The Baseball Codes gets into the unwritten code of baseball.  Why a bench clearing brawl will break out over a seemingly minor offense.  When it’s okay to steal a base and when it isn’t.    I’m not a baseball expert, so I wasn’t familiar with most of the anecdotes and rules.  Now that I’ve read the book, I’m a little more observant when I watch the game.  I won’t say it makes me like baseball, but it makes me pay closer attention during a game. 

WHICH ONE (if you have to choose)?  

If you don’t like baseball, or if you know nothing about baseball, read The Baseball Codes.  

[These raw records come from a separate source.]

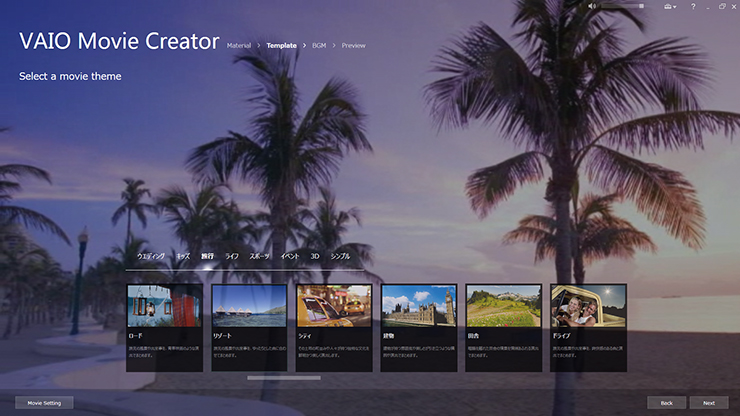Switch to the スポーツ category tab
740x416 pixels.
click(260, 257)
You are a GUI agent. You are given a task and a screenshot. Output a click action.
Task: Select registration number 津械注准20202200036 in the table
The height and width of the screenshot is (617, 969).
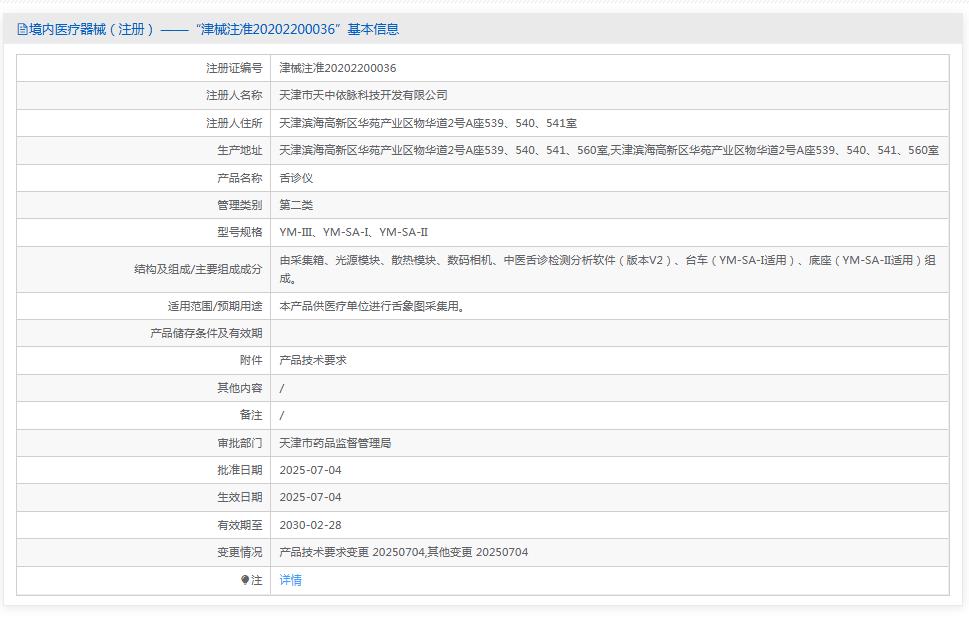click(x=337, y=68)
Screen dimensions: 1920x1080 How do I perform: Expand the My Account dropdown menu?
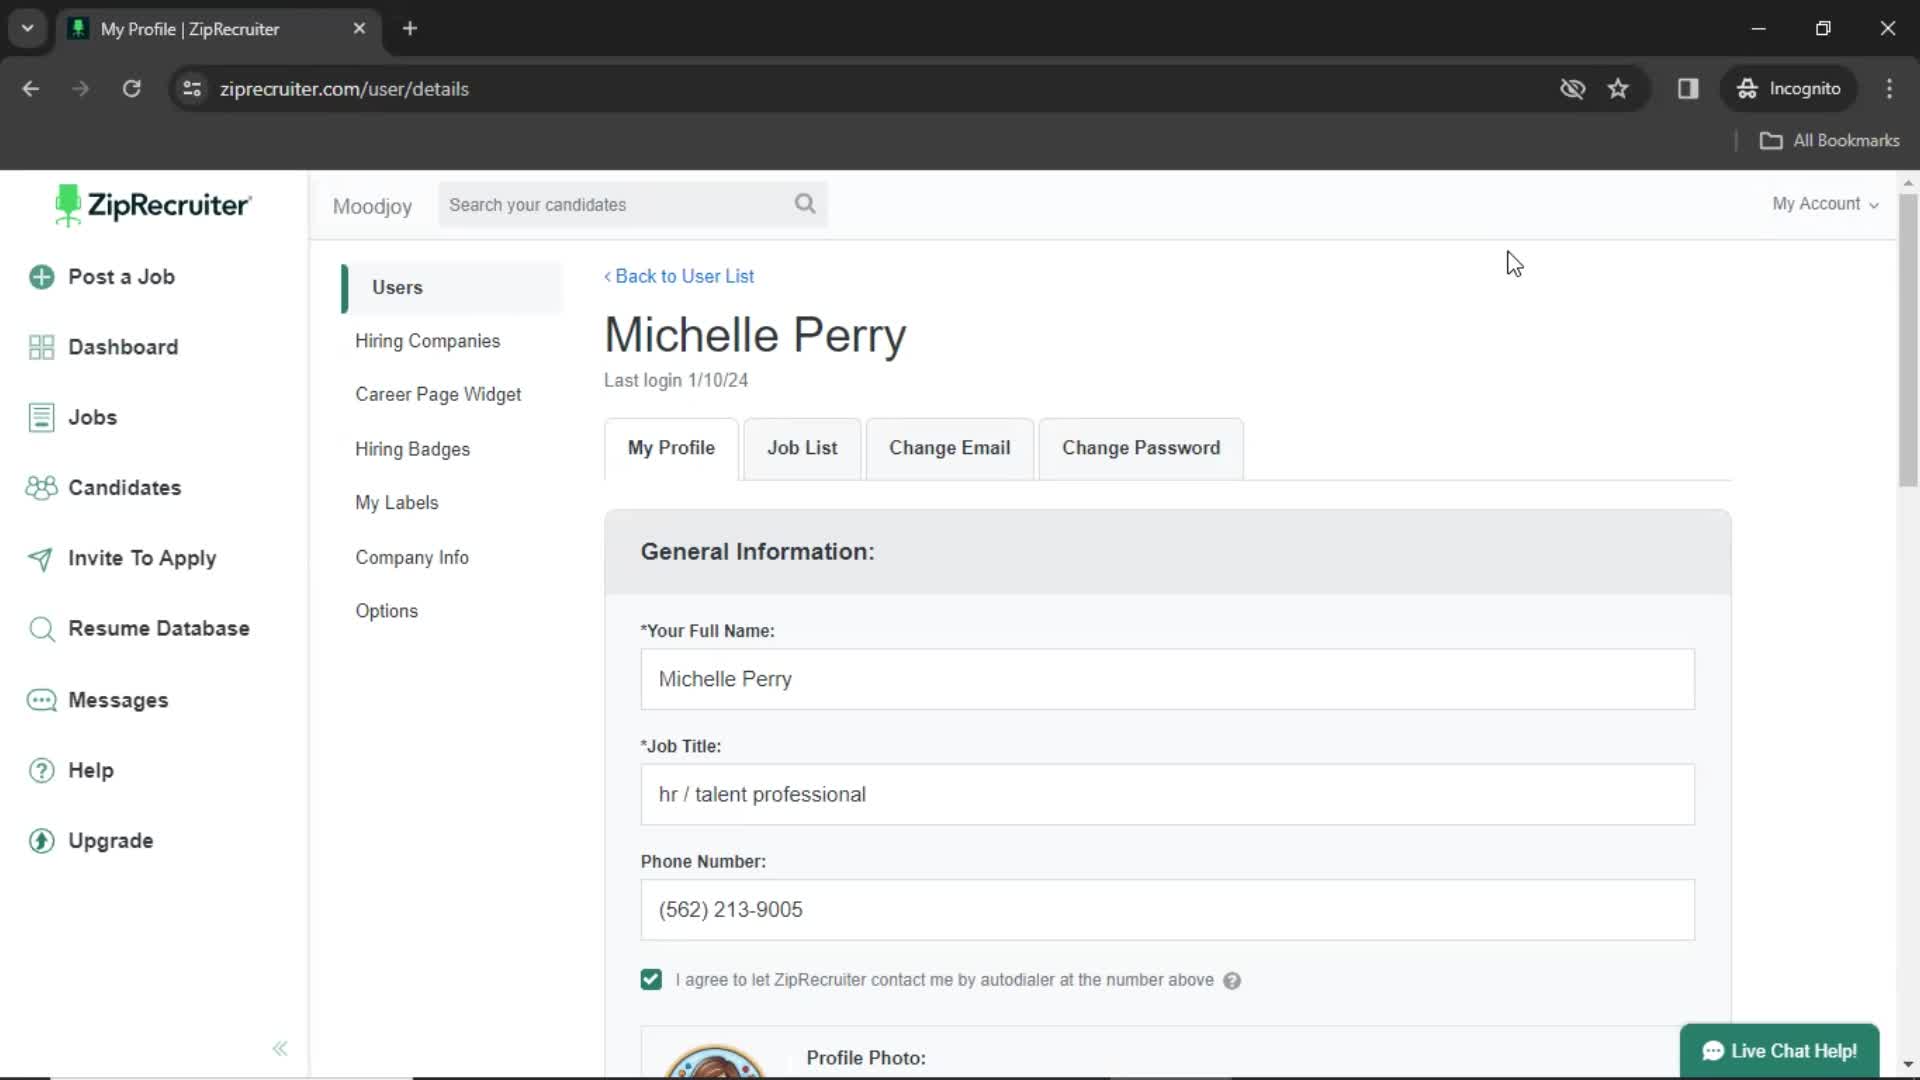click(1825, 203)
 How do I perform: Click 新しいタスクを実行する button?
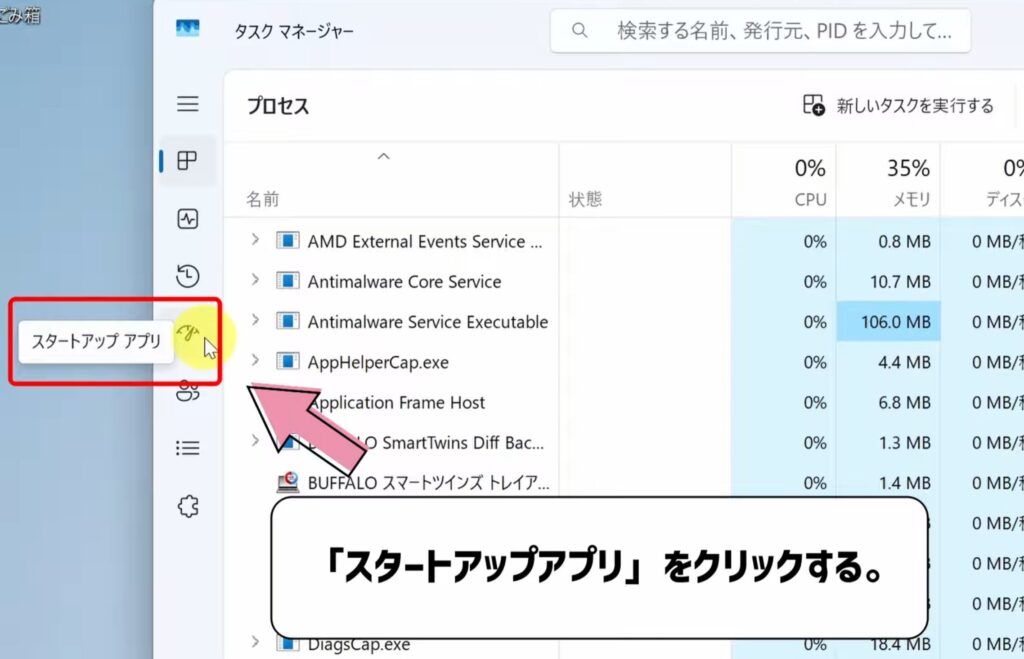[898, 106]
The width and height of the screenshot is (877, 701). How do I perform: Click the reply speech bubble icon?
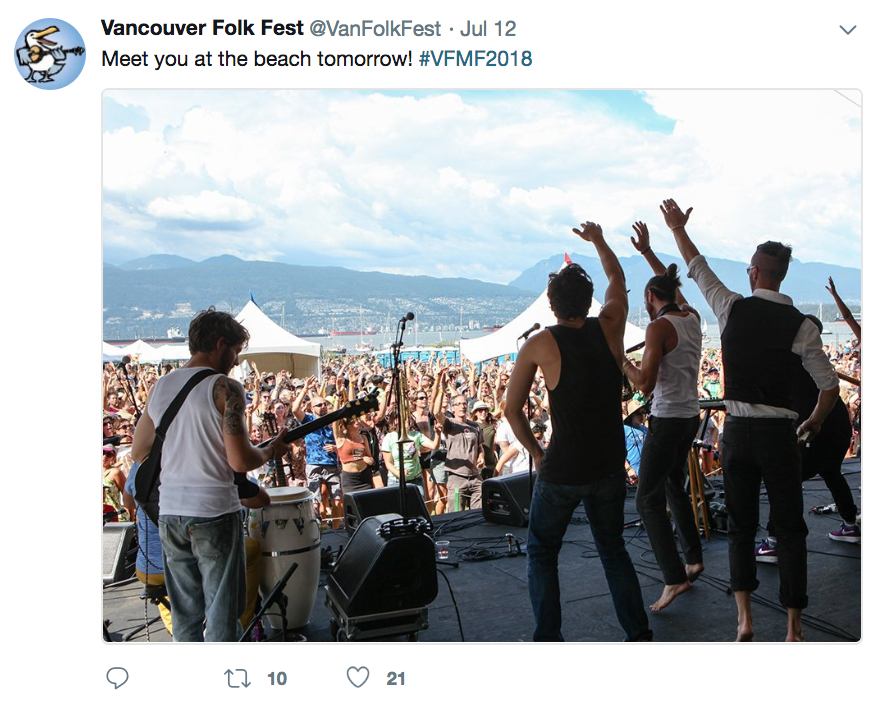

Moneyball is good, but Michael Lewis has made tons of money already off his books, and this one isn’t really his best one, and it looks like the movie (which I haven’t seen) makes it a feel-good story, and this book (as much as I liked it) is not a feel-good story; it’s a stats book, albeit a cool stats book.  And if you don’t like baseball, you definitely don’t want to read a stats book about baseball.  If you don’t like (or appreciate) baseball, you probably want to read the one that explains why fights happen.

And that would be The Baseball Codes.

From → Literary Combat

2 Comments
  1. I think that no one ever read this because you didn’t tag it or give it a category. No one probably knew you wrote it. I hope I haven’t let you down by reading your new post, tracking down, and reading this one. I haven’t read or seen Moneyball, but I heard the movie was interesting. I think the book would bore me.

    While it’s not good for the game itself, I miss a good bench clearing brawl. the Yanks and O’s cleared the benches the other night when the managers started yelling at each other, but no punches were thrown…

  2. I think the same thing about Nicholas Cage movies you do about Brad Pitt. Except I don’t think Cage is a good actor or a cool guy.